Due to the global Covid-19 pandemic, the EU has postponed the introduction of the new EU Medical Device Regulation (MDR) (2017/745) to 26 May 2021 from the same date that was proposed this year. But it is time to roll up your sleeves and race against time because the new regulation is four times longer than its predecessor, the Medical Device Directive (MDD) and contains five more annexes.
Within a year, 1000s of medical devices (MDs) will move to a higher risk class and will have to be re-assessed by a notified body before they receive a CE mark and re-enter the European market.
Hence, it is crucial that all GCC distributors who import registered MDs from the EU immediately get in touch with the manufacturers from the country of origin and clarify the validity of their CE mark and ISO certificates. It is very important to understand the timeframe for your business to remain in the safe zone before your current import changes categories.
Besides, most manufacturers will also have to update their technical documentation, quality assurance and risk management to name a few EU requirements. Let me give some clarity about key changes
- The definition of MDs will be broadened to include non-medical products for cleaning and sterilization of devices and cosmetic devices such as contact lenses, liposuction equipment and epilation lasers.
- It will be mandatory for a notified body to issue the certificate of conformity (CoC) for integral MDs such as transdermal patches, pre-filled syringes, inhalers. Or co-packaged devices such as a reusable pen that contains a disposable insulin cartridge.
- GCC distributors must also take note that the MDR raises the compliance requirement for implantable devices and several other devices, which will be moved into a higher risk category with very stringent requirements at every stage.
- Manufacturers can self-certify only Class I devices
- We will see the implementation of a Unique Device Identification (UDI) to help track devices throughout the supply chain.
- Post-market surveillance will become a norm and manufacturers will need to provide in-depth clinical data to prove safety and performance claims, including tighter equivalency standards.
- EU manufacturers must report all incidents, injuries and deaths into a centralized EU portal, which will give patients complete access to all safety-related information.
- The In Vitro Diagnostic Medical Device Regulation (IVDR) (2017/746) will be effective from 26 May 2022.
- Around 90 per cent of IVDs will be recategorized into four risk classes under a rigorous hazard-based system and will require notified body reviews; up from the current 10 per cent.

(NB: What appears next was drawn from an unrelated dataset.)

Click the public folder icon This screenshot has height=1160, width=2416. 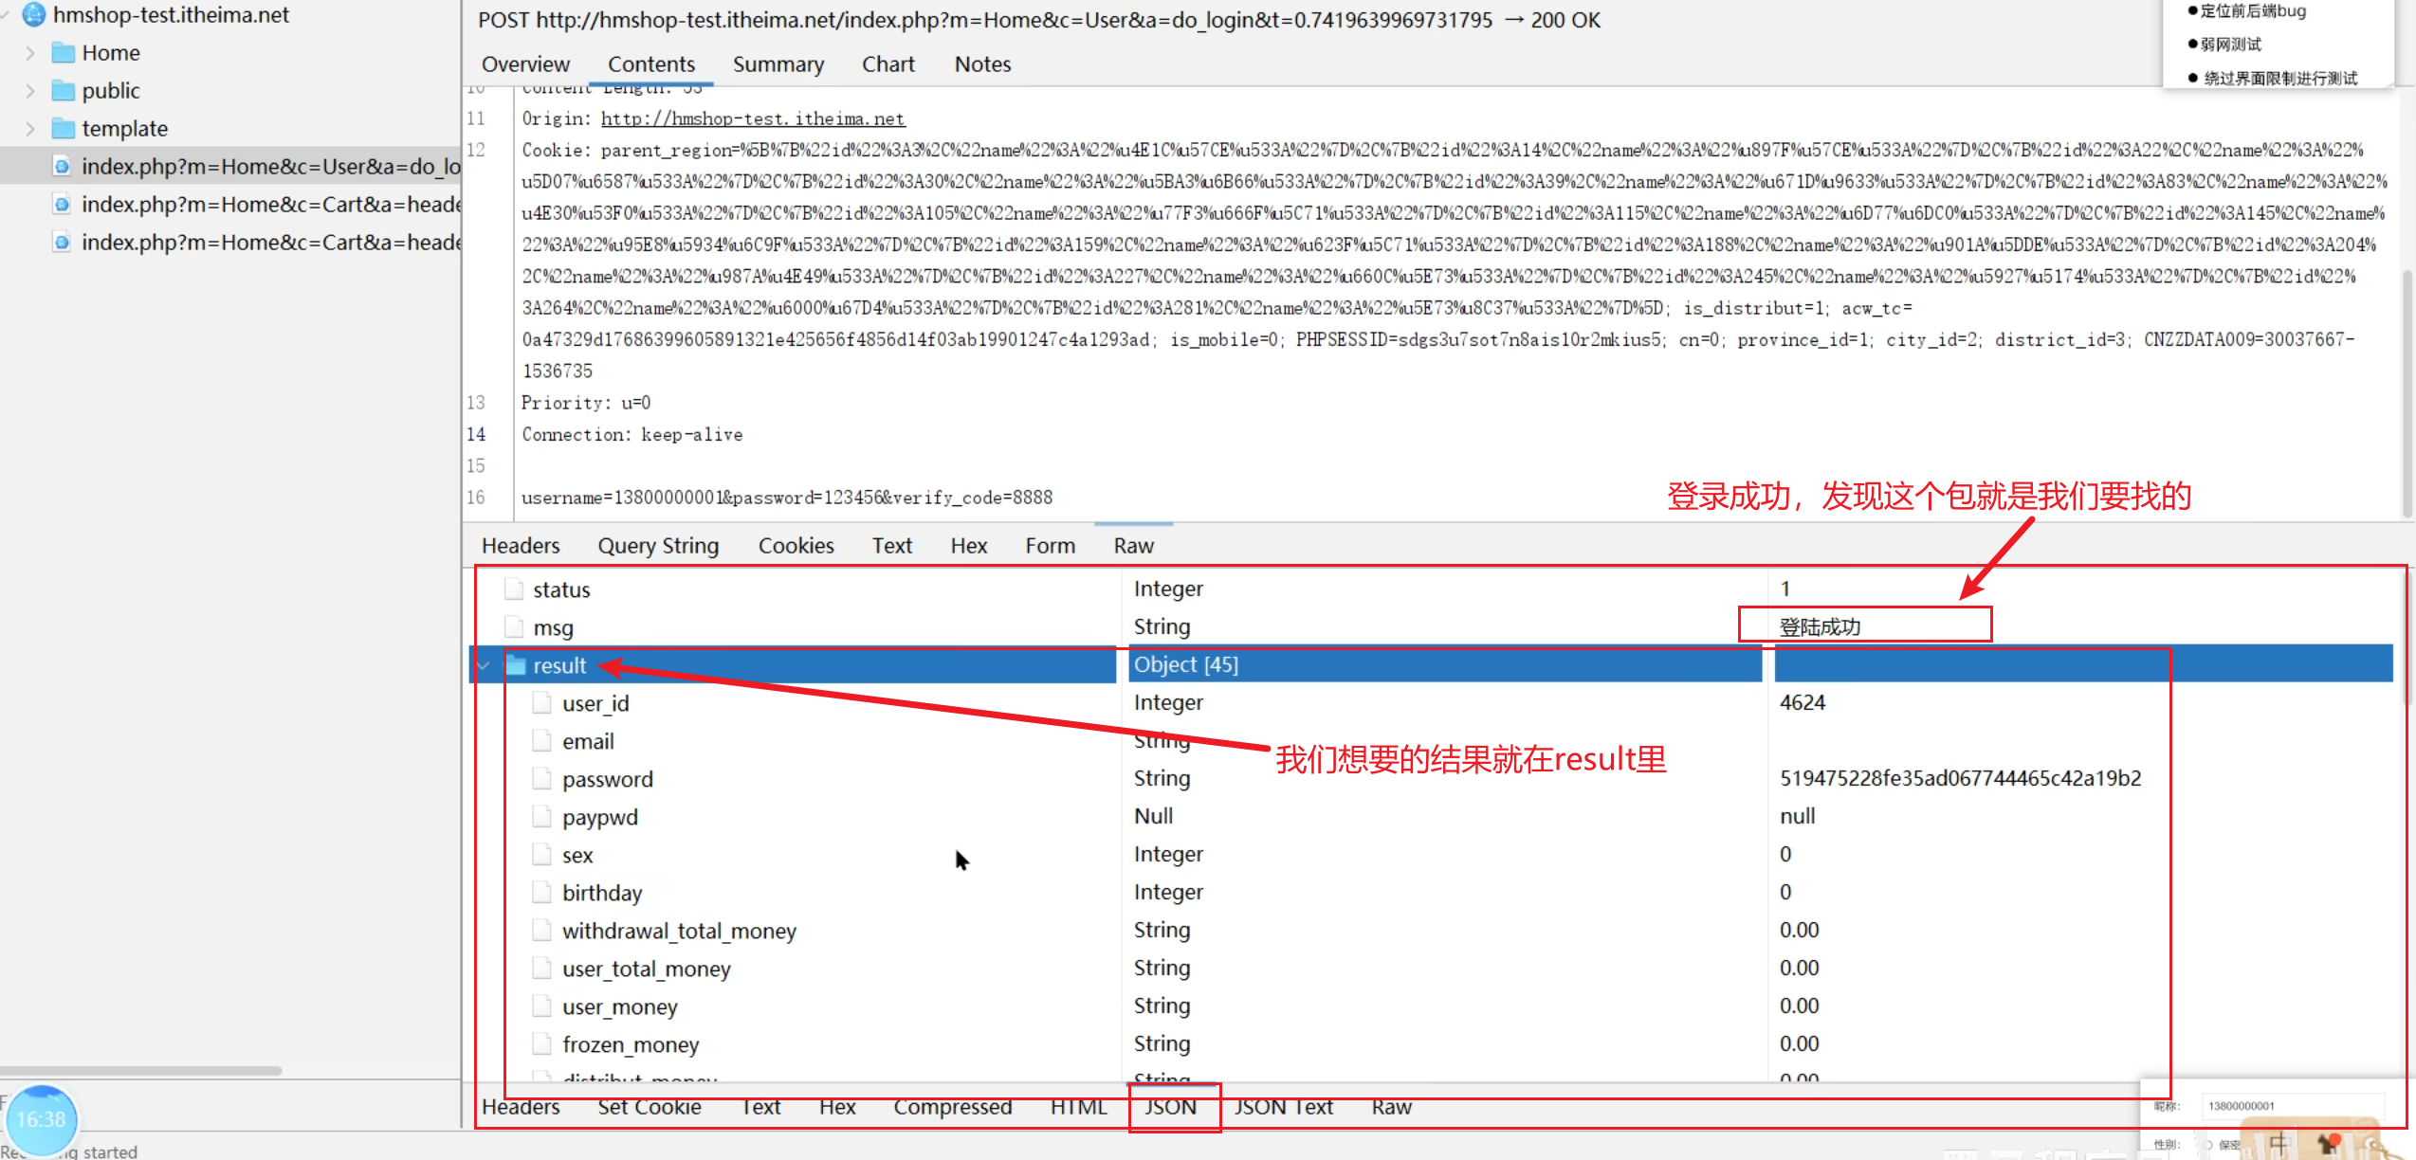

This Bodes well for patients. But this will delay the marketing and distribution of significant medical devices and, in turn, affect patient treatment, tracking and outcome. A market survey by Medtech Intelligence revealed that over half of the companies estimate that they will need to earmark more than 10% of their revenue to comply with the new regulations. It also predicts severe delays in re-authorization of existing devices and authorization of new products due to the declining number of notified bodies across the EU who are accredited to issue the CoCs.
With the new regulations, so far only 12 notified bodies fall in the list approved by the European Commission – a far cry from their end-2019 forecast of 20 bodies making it to the list. Why? Several of the 58 approved notified bodies have announced that they would not seek designation under the MDR due to the stringent rules and increased number of affected medical devices.
As a result, European start-ups, small- and medium-sized companies that lack the active infrastructure to meet the MDR may move their business to other countries such as US or China. They may also shift to other regulatory authorities and shift operations too. For example, certain French companies are taking their business to Morocco.
Hence, all GCC distributors must check all registration certificates and talk to the EU manufacturers to first find out if they will shift the country of origin on the registered names. If the devices don’t get certified in the EU, then the various health ministries in the GCC countries will not permit them to be registered here either.
Also, the re-certification of existing devices from the manufacturer’s end means a delay from the GCC authorities to authorize new products – the current process takes between three to nine months.
I would also like to recommend that it is a good time for the regulatory authorities in the Gulf to give us clear guidelines on
a) What happens to registered MD whose classifications will change next year?
b) Will we see a variation process or will the registration move to new product applications?
c) What will be the new timelines for the business owners and distributors to implement the changes?
Above all, we hope to also get clarity on the grace period for the business owner and distributors. These are just some of the questions that the entire industry will seek more guidance in the long run.